# AUSGEWÄHLTER TEXT:

Sonntag, 13. November 2011

Charles Frederick Worth


Der Schwede Otto Gustav Bobergh ist in diesem Blog schon einmal vorgekommen, als ich über den Maler Anders Zorn schrieb. Er war derjenige, der den schwedischen Bauernsohn in die Welt der Mode einführte und ihn zu einem, wenn auch etwas rustikalem, Dandy machte. Der gleiche Otto Bobergh hatte zuvor den Engländer Charles Frederick Worth finanziell bei der Gründung seines Modehauses in Paris unterstützt. Deshalb trug das auch die Namen Worth & Bobergh; die Rue de la Paix No. 7 war damals noch keine so vornehme Adresse, das sollte noch einige Jahre dauern. Aber selbstbewusst werden die Kreationen schon von Anfang an signiert (oben), dies ist der Beginn des Designer-Etiketts.

Dies ist auch der Beginn der Pariser Haute Couture. Es ist sicher eine Ironie der Geschichte, dass die Pariser Haute Couture von einem Engländer und einem Schweden begründet wird. Sie heißt damals allerdings noch nicht Haute Couture. Sie heißt Grande Couture. Und der tailleur, der zum Couturier wird, ist jetzt seit Charles Frederick Worth kein simpler Schneider oder Stoffhändler mehr, er ist ein Künstler. Im Alter tritt Worth wie Rembrandt auf, mit Samtbarett, Halstuch und flatterndem weiten Mantel, eine Mischung zwischen Romantik und Bohème. Er machte damit nur etwas wahr, was schon vor seinem Auftritt in der Pariser Welt Roger de Beauvoir in Le Tailleur (1842) beschrieben hatte: einen neuen Menschentyp, ein klein wenig Künstler, ein klein wenig Bohème und viel neureicher Bourgeois. Für Theodor Fontane wirkte er (in einem Brief an seinen Londoner Freund Dr James Morris) wie ein etwas in Plebejische transponierter Lionardo oder Tizian.

# AUFGABEN:
**1.** Schreib die Einträge vom Anfang bis einschließlich der Zeile mit „Action: [1122, 465]“ noch einmal ab und benenne darin „taskbar“ in „dock“ um, ohne sonst etwas zu ändern. Lass bitte die Bilder weg.
**2.** Führe den Text über Charles Frederick Worth an der Stelle fort, an der er endet.
Der Text über Charles Frederick Worth hat mit den Einträgen nichts zu tun.

(Einträge zur Lage von Bildschirmelementen)

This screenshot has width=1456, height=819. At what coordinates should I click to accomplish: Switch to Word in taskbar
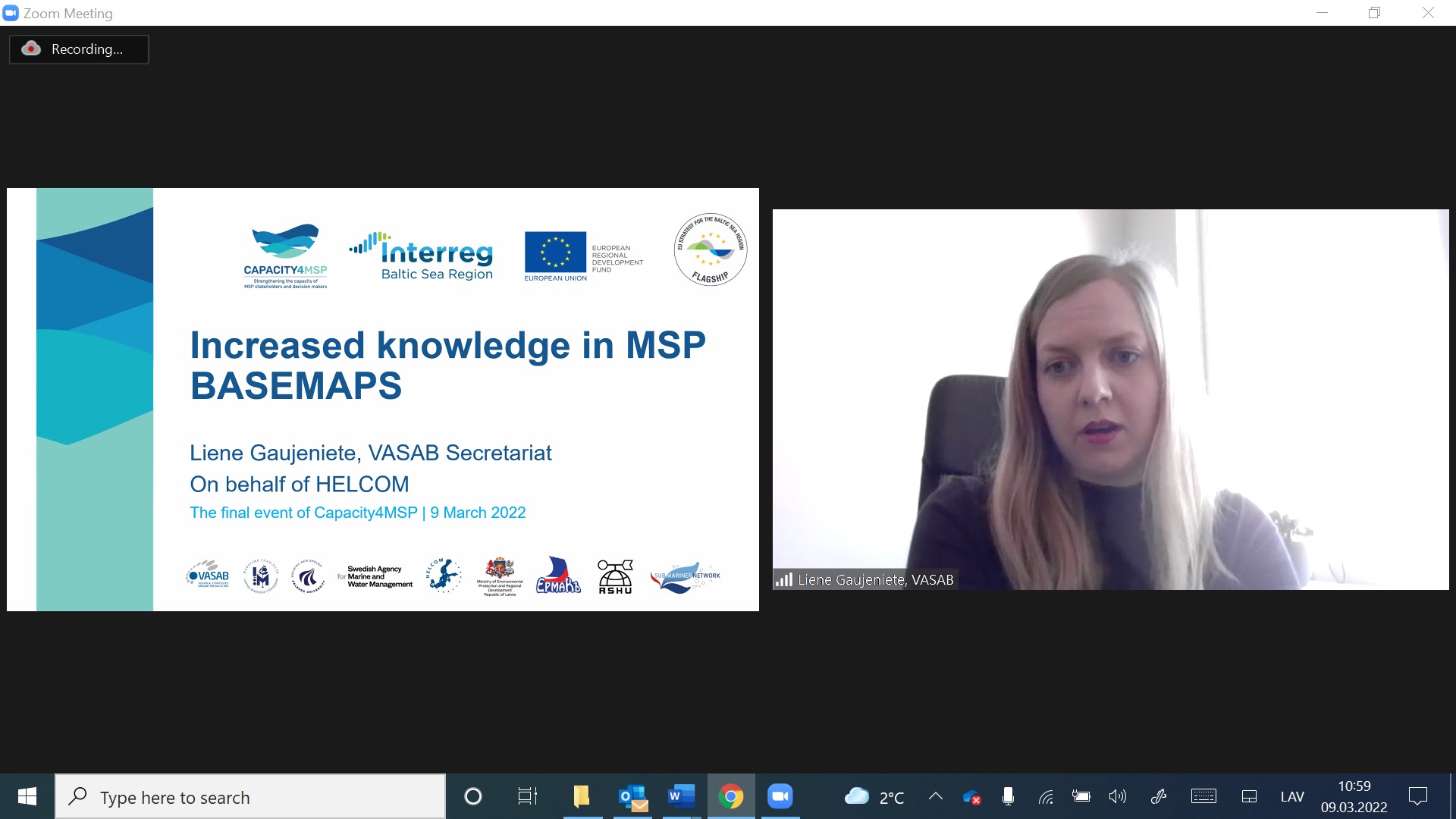pyautogui.click(x=681, y=796)
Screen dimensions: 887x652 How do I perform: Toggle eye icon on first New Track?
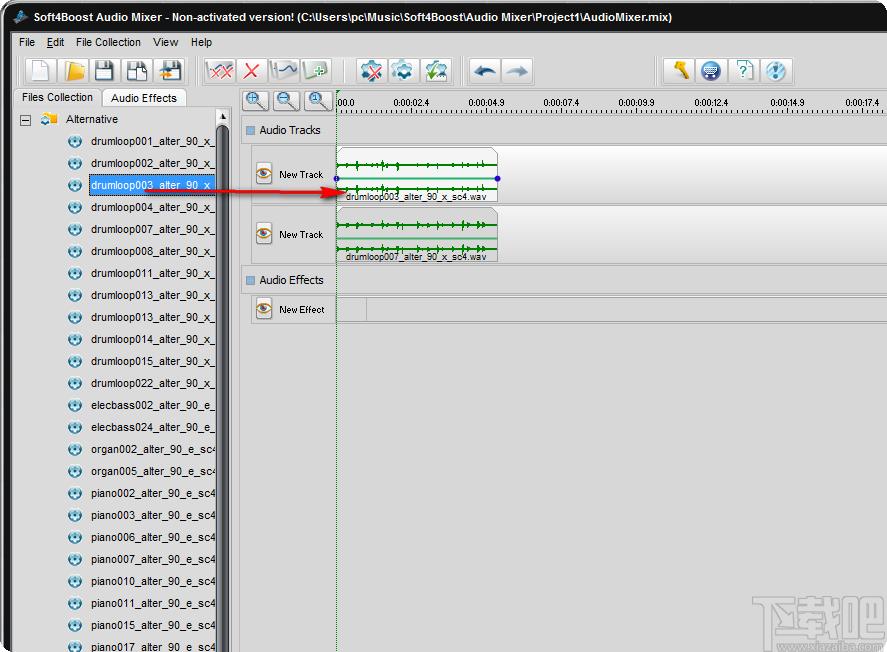[264, 174]
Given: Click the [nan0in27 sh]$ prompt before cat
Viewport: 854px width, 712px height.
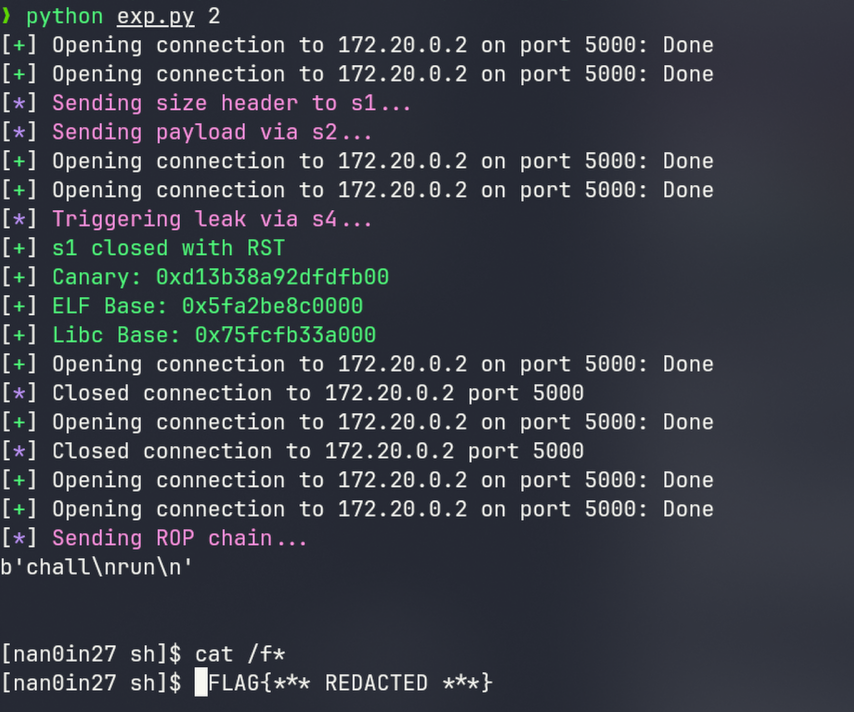Looking at the screenshot, I should pos(90,654).
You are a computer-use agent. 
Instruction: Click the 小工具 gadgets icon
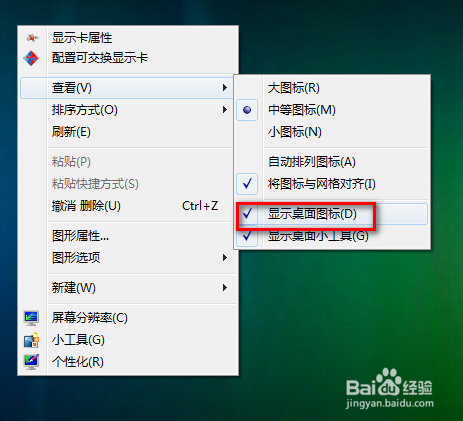pos(31,340)
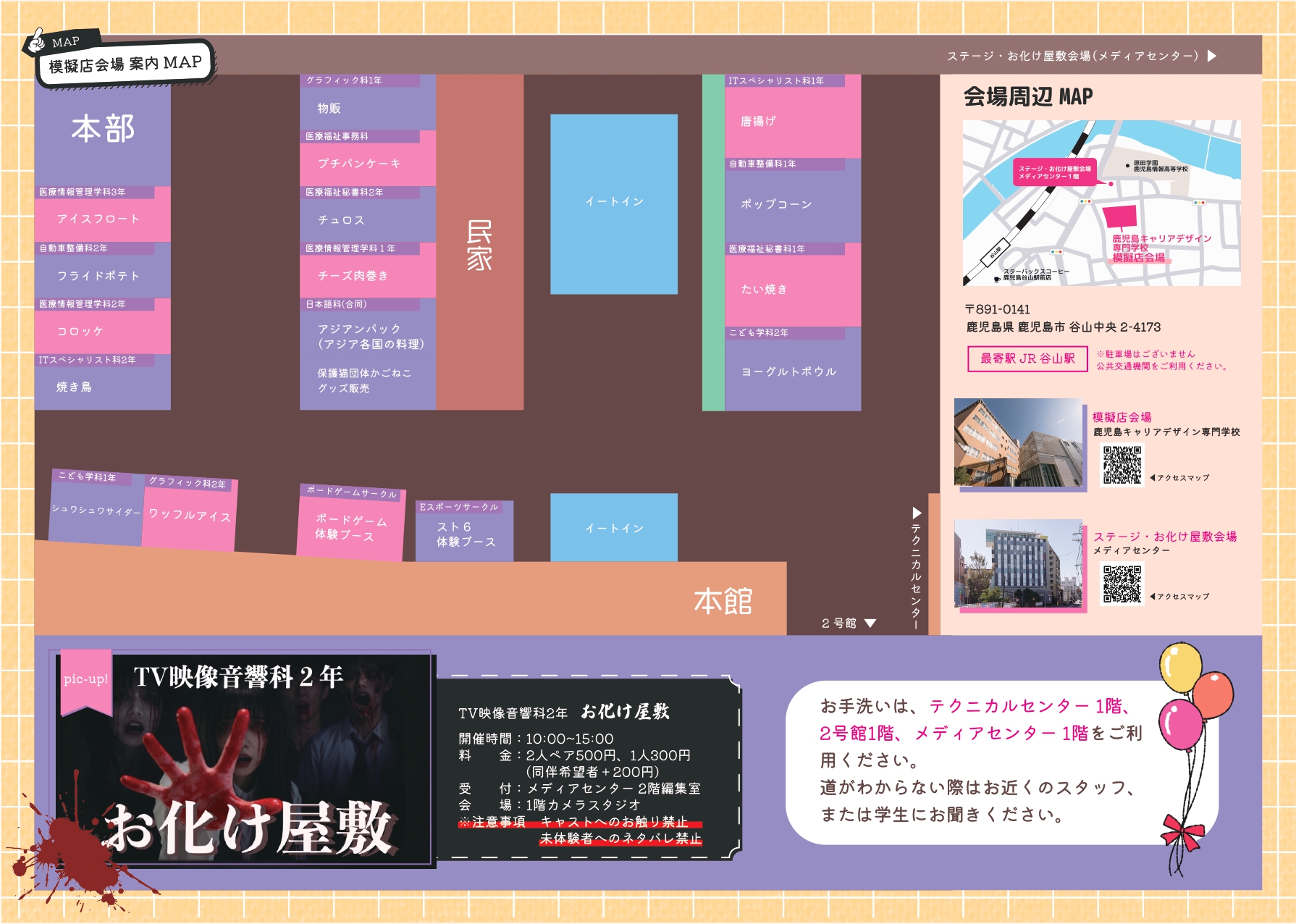This screenshot has height=924, width=1296.
Task: Click the QR code for 模擬店会場
Action: [1122, 465]
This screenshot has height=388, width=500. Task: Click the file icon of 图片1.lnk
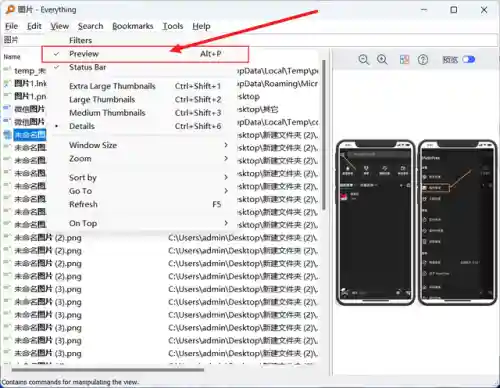click(x=7, y=83)

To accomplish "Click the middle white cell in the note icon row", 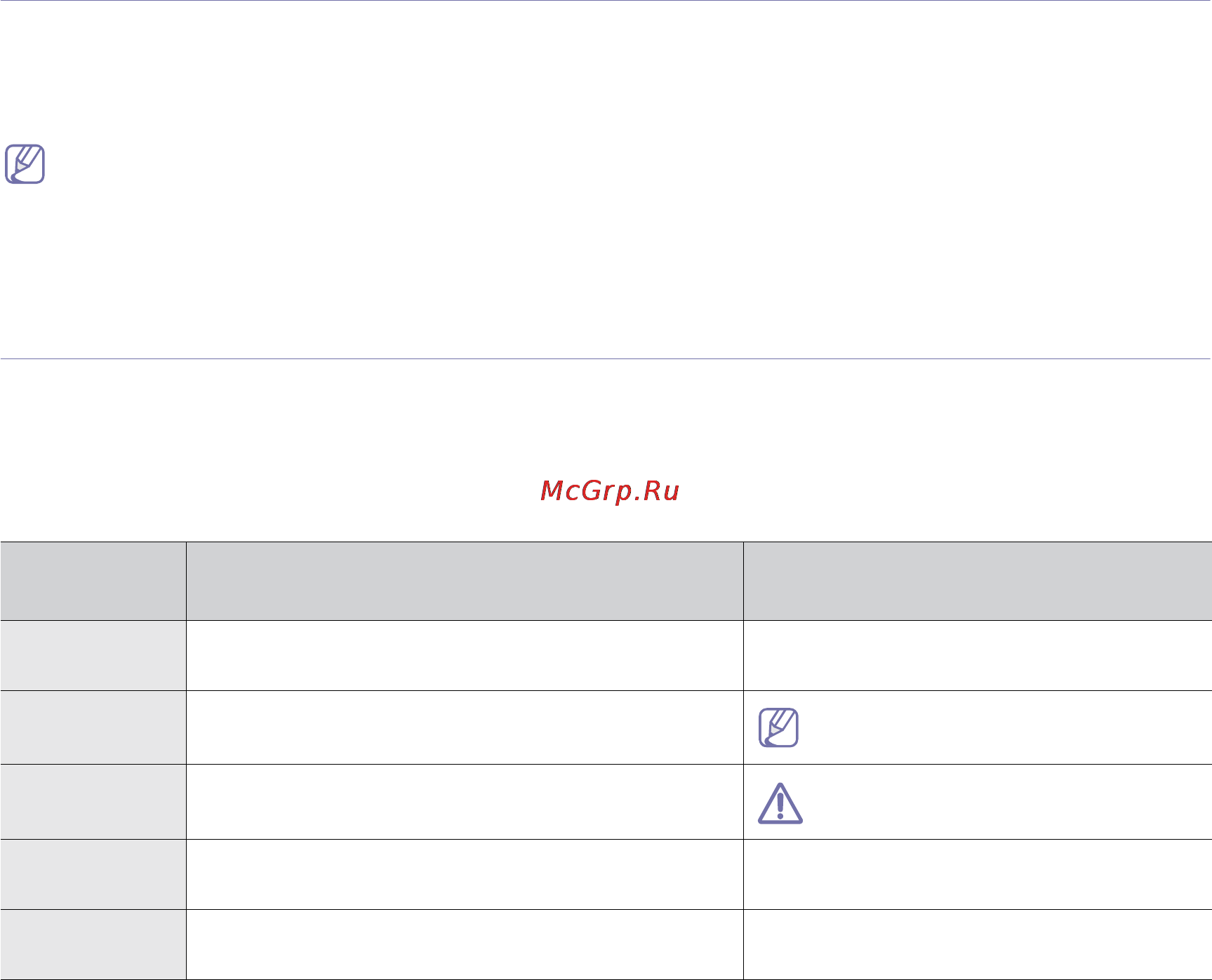I will click(x=465, y=727).
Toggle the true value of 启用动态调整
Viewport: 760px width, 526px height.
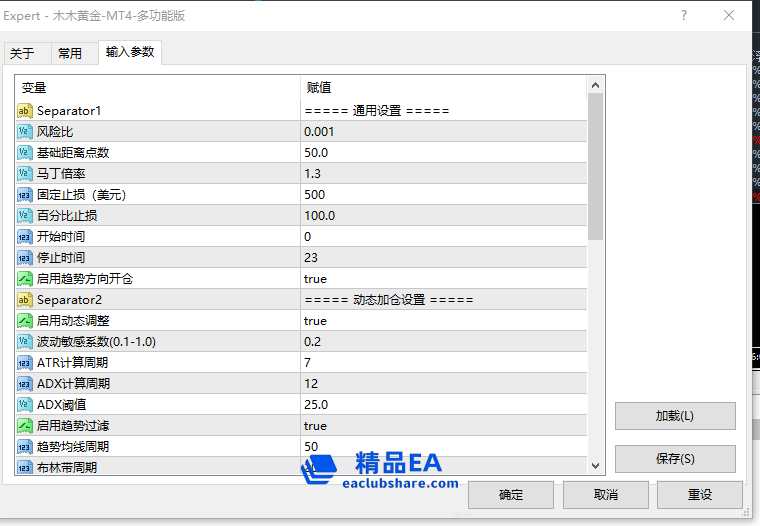coord(315,321)
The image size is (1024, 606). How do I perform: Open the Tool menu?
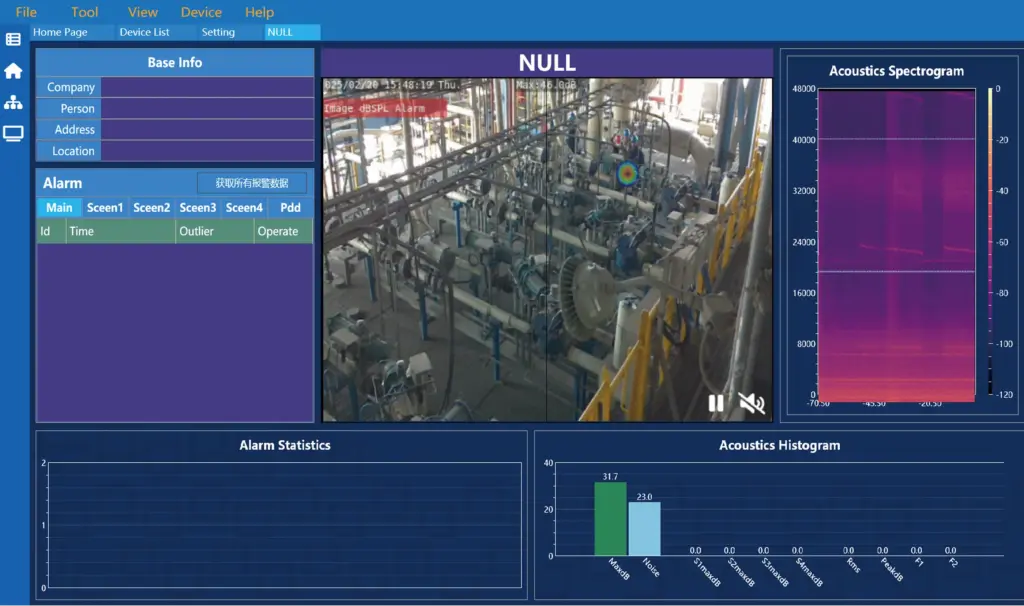tap(85, 12)
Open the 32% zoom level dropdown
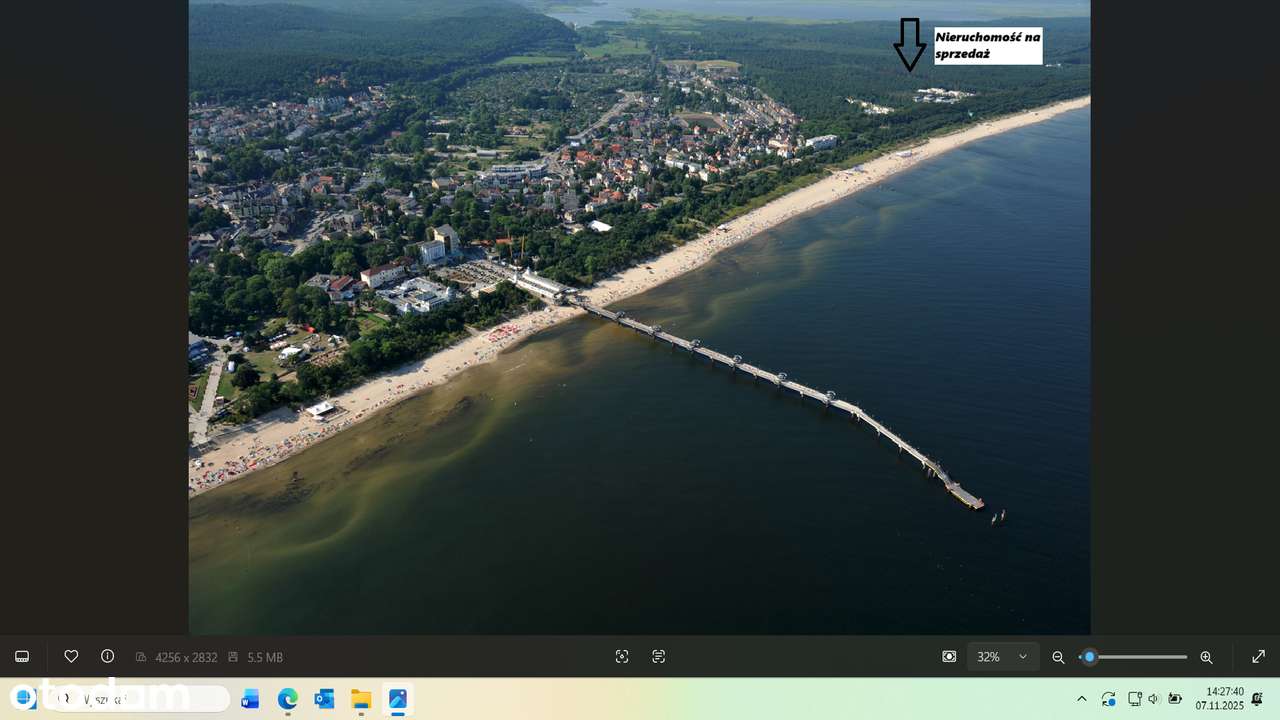Screen dimensions: 1280x720 click(1003, 657)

# ERWARTETE AUSGABEN:
**1.**
This screenshot has width=1456, height=819. At what coordinates should I click to accomplish: Switch to Word in dock
pyautogui.click(x=681, y=796)
Screen dimensions: 887x652 How do I perform: Toggle eye icon on first New Track?
[264, 174]
Given: Click the [nan0in27 sh]$ prompt before cat
Viewport: 854px width, 712px height.
Looking at the screenshot, I should pos(90,654).
You are a computer-use agent. 
Instruction: Click the 小工具 gadgets icon
pos(31,340)
This screenshot has height=924, width=1296.
Task: Click the QR code for 模擬店会場
Action: [1122, 465]

**2.**
1870 schließen Worth et Bobergh ihre Pforten. Der Deutsch-Französische Krieg hat die internationale Kundschaft vertrieben - dies ist der Beginn des Aufstiegs der Berliner Modehäuser, Hermann Gersons Mode-Bahzar floriert wie nie zuvor. Der Salon von Worth & Bobergh wird erstmal eine Art Feldlazarett. Wenn alles vorbei ist, öffnet Worth unter seinem eigenen Namen, der schwedische Bankierssohn Bobergh hatte sich aus dem Geschäft zurückgezogen. Er hatte die schöne junge Schauspielerin Thérèse Björklund geheiratet (die mit Strindberg auf der Schauspielschule gewesen war) und lebte jetzt im großen Stil in Stockholm, wo er sich ein kleines Schloss gekauft hat. Und er bringt dem jungen Maler Anders Zorn alles bei, was man über Stoffe, Schnitte und Mode (und die wirklich feine Welt) wissen muss. Ich weiß jetzt nicht, ob er ihn auch überredet hat, sich diesen roten Anzug schneidern zu lassen. Ich nehme das aber mal an. So ganz kann Bobergh die Welt der Mode nicht aufgeben. Wahrscheinlich steckt er als Berater und Finanzier hinter dem Erfolg von Augusta Lundin, der ersten schwedischen Modedesignerin von Rang, die er schon von Paris aus mit den gleichen Stoffen versorgte, aus denen auch die Kleider von Worth & Bobergh genäht wurden.

Charles Frederick Worth nimmt nach dem Ausscheiden seines schwedischen Kompagnons seine Söhne Gaston und Jean-Philippe als Geschäftsführer und Designer in die Firma auf, die jetzt La Maison Worth heißt. Sein Sohn Gaston eröffnet 1901 auch  eine Dependance in London. Später wird die Firma von Worth auch einmal einen Assistenten namens Paul Poiret beschäftigen, der macht sich aber schnell selbständig und wird im 20. Jahrhundert der neue Modekönig von Paris.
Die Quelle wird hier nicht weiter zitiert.